When I first read the Manifold-Constrained Hyper-Connections (mHC) paper https://www.arxiv.org/abs/2512.24880 , I didn’t see it as just another optimization trick or a clever use of Sinkhorn iterations, but the other way round. This is physics.

I suspect the root motivation for this paper wasn’t initially “Let’s use the Birkhoff Polytope.” I believe the authors started with a fundamental physical intuition: Conservation of Energy. They likely asked, “How do we build a deep network that routes information without creating or destroying it?” Very “first principle” thought, right? The math like doubly stochastic matrices, the Birkhoff manifold is just the implementation detail used to enforce this physical law.

Here is the derivation of mHC not from a mathematical perspective, but from a “First Principles” physics perspective.

alt text

The Problem: Neural Networks are “Active Amplifiers”

Standard neural networks violate the laws of physics. In a standard linear layer:

\[y = Wx\]

If the weights $W$ are initialized randomly, the layer acts as an active amplifier. It injects energy into the system.

If the eigenvalues of $W$ are slightly larger than 1, the signal energy explodes exponentially as it passes through layers ($1.1^{100} \approx 13,780$). If they are smaller than 1, the signal dies. This is why we need LayerNorm, BatchNorm, and complex initializations—we are trying to artificially tame a system that fundamentally wants to explode.

The mHC Intuition: A stable deep network should act like a Passive System. It should be a complex system of pipes and valves that routes the flow (signal) but never creates it out of thin air.

Deriving the Math from the Physics

Let’s try to design a layer strictly obeying conservation laws.
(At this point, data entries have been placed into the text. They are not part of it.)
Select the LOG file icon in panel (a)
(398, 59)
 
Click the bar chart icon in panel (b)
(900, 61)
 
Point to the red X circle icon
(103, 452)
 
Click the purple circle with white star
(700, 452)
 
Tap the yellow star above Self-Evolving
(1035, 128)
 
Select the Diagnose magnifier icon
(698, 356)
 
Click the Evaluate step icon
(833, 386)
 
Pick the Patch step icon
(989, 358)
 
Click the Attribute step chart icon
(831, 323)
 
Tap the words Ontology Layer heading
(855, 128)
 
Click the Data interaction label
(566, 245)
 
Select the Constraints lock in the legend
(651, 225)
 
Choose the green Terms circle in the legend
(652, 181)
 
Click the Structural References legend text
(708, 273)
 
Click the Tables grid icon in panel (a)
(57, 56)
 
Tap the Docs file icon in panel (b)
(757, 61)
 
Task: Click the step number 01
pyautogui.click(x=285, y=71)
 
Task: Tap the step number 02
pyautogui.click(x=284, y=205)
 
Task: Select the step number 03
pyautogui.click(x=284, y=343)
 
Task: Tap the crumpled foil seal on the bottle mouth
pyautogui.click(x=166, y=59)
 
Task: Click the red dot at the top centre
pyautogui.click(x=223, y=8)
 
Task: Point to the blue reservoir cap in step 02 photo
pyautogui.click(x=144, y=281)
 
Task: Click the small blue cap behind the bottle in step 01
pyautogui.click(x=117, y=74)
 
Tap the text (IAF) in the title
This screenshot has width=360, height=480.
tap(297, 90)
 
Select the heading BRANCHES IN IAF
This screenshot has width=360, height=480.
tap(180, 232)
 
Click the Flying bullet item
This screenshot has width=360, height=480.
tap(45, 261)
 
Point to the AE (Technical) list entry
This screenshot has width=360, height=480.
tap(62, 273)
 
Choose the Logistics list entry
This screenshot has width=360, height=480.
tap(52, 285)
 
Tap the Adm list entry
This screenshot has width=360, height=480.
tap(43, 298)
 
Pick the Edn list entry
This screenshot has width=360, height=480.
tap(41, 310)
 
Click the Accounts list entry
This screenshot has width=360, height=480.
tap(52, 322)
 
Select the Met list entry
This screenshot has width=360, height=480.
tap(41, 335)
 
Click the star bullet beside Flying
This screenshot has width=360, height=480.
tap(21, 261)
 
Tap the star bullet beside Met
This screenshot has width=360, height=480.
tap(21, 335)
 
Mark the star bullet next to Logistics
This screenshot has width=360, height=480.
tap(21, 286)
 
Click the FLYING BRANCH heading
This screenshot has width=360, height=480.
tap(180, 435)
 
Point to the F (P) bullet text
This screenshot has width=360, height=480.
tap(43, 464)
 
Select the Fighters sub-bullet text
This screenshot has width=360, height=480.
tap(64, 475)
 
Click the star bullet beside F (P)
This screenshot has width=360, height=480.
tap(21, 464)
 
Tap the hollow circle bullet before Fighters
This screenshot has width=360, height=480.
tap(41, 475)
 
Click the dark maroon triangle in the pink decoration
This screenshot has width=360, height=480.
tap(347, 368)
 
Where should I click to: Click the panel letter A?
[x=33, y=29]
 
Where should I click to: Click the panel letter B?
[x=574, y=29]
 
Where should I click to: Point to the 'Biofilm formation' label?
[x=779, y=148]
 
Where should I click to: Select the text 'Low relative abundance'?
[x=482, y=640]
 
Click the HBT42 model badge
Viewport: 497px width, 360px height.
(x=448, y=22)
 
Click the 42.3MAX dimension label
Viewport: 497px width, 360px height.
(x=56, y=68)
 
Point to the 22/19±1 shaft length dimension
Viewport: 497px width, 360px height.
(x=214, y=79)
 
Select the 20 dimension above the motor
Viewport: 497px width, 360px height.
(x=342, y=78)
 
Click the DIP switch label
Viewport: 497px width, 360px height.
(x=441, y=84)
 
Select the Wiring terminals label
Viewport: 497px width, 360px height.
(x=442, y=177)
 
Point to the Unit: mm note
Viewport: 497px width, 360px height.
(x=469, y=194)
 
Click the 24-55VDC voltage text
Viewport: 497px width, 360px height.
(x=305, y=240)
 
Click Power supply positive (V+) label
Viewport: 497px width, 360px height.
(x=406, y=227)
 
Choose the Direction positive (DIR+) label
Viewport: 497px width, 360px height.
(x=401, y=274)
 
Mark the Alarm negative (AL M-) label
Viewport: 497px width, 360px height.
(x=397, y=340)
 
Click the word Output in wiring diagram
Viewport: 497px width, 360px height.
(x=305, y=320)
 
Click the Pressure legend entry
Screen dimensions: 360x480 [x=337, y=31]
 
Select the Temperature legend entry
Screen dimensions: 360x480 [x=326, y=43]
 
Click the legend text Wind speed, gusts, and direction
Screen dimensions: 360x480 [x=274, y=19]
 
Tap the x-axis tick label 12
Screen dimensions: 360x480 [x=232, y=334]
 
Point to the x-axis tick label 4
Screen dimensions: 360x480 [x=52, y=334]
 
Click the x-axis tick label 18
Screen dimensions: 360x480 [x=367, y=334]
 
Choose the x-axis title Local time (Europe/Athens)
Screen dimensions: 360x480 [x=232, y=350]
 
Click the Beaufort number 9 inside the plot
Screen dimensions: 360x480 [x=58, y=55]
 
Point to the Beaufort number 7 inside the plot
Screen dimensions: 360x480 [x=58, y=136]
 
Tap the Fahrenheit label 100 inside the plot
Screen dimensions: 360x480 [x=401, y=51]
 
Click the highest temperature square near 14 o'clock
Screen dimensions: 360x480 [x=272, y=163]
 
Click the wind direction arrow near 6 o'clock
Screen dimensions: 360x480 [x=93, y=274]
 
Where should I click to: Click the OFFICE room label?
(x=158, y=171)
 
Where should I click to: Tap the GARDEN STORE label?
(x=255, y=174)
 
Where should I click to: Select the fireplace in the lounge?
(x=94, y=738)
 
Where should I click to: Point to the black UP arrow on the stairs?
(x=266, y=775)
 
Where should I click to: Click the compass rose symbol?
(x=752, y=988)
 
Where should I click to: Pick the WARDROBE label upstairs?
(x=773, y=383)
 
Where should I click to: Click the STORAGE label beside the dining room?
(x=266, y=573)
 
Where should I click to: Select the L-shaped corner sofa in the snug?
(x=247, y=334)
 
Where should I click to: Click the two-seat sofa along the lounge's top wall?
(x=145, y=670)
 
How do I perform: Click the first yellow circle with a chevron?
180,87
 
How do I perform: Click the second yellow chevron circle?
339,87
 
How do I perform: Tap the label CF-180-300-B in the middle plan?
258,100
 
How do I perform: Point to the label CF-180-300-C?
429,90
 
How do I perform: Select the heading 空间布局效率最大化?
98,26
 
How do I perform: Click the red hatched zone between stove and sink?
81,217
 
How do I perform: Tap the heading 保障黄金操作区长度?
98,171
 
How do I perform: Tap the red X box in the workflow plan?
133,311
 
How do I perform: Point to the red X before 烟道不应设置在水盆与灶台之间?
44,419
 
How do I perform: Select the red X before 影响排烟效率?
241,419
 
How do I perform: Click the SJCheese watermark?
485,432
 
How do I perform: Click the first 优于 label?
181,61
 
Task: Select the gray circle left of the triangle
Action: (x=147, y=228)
We will see that the Doubly Stochastic constraint naturally falls out of these requirements.

1. Conservation of “Signal Mass” (First Moment)

Imagine the input signal $x$ is a physical fluid with a total mass. We want the total mass leaving the layer to equal the mass entering it. No leaks, no pumps.

\[\sum_{i} y_i = \sum_{j} x_j\]

Substituting $y_i = \sum_j W_{ij} x_j$:

\[\sum_{i} \sum_{j} W_{ij} x_j = \sum_{j} x_j\]

If we swap the summation order to isolate the input terms:

\[\sum_{j} x_j \left( \sum_{i} W_{ij} \right) = \sum_{j} x_j\]

For this to hold for any input signal $x$, the term in the parentheses must be exactly 1.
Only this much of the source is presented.